When I think of April in Alaska, I see snow piles rotted through with brown cavities, yet somehow not fully melted.
I think of car tires blasting through lakes that have formed in the roads, the muck appearing in yards, off the streets, and in front of the office as it sees daylight for the first time since snow fell.
Then I imagine, for yet another time, myself hitting the fast-forward button on the month. Or I picture myself on a climate-controlled plane with a cup of apple juice in front of me and my flip flops in a backpack, heading somewhere truly warm.
But inevitably I'm here, because I already used that flight back in February when things were still dark and my husband gently suggested I do something to improve my winter attitude. I'm here, scrolling through the newsfeed on my phone and seeing snapshots of my friends' daffodils and brazenly revealed upper arms, taking in some sunshine on a bike ride.
These photos are taken in places where April showers actually bring May flowers. These photos exist to make Anchorage residents like me feel inferior and, yes, foolish.
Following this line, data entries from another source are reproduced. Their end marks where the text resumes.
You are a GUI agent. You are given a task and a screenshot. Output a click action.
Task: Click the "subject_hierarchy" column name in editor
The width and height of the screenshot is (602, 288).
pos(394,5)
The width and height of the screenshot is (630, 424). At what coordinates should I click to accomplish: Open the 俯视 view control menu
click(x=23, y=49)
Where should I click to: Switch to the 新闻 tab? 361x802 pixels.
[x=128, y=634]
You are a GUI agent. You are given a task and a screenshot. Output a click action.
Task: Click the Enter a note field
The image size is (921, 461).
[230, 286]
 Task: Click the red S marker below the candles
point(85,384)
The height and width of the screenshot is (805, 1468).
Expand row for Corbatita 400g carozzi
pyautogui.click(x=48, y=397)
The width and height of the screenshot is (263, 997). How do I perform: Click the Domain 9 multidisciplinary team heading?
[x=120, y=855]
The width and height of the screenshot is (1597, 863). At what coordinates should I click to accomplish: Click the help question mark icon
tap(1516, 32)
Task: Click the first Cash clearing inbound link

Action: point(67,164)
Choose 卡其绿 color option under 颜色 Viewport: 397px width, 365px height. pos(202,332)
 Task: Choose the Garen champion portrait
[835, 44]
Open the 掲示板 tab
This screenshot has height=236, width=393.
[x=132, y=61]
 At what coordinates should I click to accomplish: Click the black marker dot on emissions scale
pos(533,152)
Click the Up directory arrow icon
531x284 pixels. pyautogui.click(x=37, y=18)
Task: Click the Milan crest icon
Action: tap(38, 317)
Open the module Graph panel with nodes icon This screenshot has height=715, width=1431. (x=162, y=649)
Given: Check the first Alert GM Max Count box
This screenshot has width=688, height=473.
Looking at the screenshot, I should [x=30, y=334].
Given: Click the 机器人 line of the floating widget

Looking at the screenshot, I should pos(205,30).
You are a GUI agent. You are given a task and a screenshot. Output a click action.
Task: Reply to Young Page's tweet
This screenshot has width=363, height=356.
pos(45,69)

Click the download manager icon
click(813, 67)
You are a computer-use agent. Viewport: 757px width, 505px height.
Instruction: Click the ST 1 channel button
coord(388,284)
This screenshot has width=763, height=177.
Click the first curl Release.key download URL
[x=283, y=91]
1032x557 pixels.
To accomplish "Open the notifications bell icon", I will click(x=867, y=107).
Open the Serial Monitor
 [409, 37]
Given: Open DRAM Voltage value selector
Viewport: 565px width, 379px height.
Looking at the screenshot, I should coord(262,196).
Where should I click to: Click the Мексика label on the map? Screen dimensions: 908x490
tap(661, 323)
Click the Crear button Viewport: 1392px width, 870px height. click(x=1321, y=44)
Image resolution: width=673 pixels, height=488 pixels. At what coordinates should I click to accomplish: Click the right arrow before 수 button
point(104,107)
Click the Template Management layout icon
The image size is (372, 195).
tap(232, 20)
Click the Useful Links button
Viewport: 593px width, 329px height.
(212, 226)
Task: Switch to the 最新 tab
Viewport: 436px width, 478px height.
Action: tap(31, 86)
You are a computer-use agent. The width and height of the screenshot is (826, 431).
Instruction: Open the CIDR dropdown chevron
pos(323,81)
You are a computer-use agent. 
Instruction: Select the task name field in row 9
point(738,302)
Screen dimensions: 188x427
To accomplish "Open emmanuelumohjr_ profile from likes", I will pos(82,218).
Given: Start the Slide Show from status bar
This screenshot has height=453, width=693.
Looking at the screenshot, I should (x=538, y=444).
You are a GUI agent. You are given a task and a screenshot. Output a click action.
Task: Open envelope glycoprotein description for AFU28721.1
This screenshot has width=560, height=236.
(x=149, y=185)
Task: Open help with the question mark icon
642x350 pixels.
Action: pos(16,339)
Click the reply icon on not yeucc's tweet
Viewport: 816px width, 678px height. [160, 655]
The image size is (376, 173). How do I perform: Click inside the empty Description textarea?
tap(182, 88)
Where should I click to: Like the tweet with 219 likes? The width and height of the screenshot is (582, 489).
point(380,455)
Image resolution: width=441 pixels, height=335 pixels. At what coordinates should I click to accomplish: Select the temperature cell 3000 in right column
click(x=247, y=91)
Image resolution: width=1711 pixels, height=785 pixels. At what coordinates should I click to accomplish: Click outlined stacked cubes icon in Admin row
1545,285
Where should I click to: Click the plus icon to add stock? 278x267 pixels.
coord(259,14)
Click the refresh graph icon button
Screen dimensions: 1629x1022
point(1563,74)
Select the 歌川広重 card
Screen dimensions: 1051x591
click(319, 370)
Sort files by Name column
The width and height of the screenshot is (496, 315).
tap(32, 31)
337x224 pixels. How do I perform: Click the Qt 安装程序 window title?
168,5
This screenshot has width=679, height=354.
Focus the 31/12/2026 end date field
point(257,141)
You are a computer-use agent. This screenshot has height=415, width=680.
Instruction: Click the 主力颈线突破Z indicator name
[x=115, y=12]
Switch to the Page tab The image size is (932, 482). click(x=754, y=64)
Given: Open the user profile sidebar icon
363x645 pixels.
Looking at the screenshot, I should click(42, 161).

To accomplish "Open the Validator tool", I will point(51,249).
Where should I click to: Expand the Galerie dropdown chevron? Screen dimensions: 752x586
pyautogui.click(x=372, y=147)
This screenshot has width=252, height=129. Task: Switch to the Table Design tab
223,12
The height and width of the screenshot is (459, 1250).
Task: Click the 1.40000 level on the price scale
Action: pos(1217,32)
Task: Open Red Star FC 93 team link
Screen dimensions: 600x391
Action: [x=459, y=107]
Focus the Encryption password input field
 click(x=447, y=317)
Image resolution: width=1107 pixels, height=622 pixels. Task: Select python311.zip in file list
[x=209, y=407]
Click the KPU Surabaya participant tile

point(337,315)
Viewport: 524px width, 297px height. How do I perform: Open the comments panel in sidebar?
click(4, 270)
April, as I've explained to my friends in the Lower 48 who suggest visiting, is simply the worst time in Anchorage. I explain to them, there is this thing called "break up." When they're confused, because break-up in the Lower 48 is what people do when they're done with one another, I have to elaborate.
"You know, when it's snowed a whole bunch and then all of a sudden everything melts and for, like, an afternoon where you live, your backyard gets mushy and there are puddles in the street?"
"Break up in Anchorage is like that, only after an Alaskan winter, with snow everywhere. It melts all at once and that all at once is in April. The worst time in Anchorage? It's break up time."
So my Lower 48 friends book their trips for a better month, like June or July, and go back to posting their seemingly harmless pictures of daffodils (that cause me sadness and pain, and make me question my decision-making ability, because why would someone choose to live in a place where daffodils don't grow in April?). I take in the sight of Anchorage, dip a toe in the watery mire of our fair city, and decide to go inside. This is only after kicking the rotting snow bank. In short, I have an adult temper tantrum, which usually finds me sulking indoors and watching Netflix while 9 p.m. sun shines tantalizingly into my leaving room. The sun won't leave me alone.
However, sometime in the month, I start to (slowly) have a change in attitude. This change happens when someone hosts a barbecue and I'm standing on a back porch, realizing it's still daylight and we're grilling.
It happens the first time I drive down to Bird Ridge on a weeknight to get an after-work o'clock hike in.
It happens as some sidewalks start to appear from beneath the puddles and I can run again. When I decide to go to Seward for the weekend and camp in the back of the truck. When my friends' cheeks feature new, ruddy, sunglasses tans.
April exists to make the rest of the months in Anchorage feel better. It exists as the final knock down, drag out fight of winter. Breaking up really does bring out the worst in Alaska, and I will be glad when it's over.
Alli Harvey lives, works and plays in Anchorage.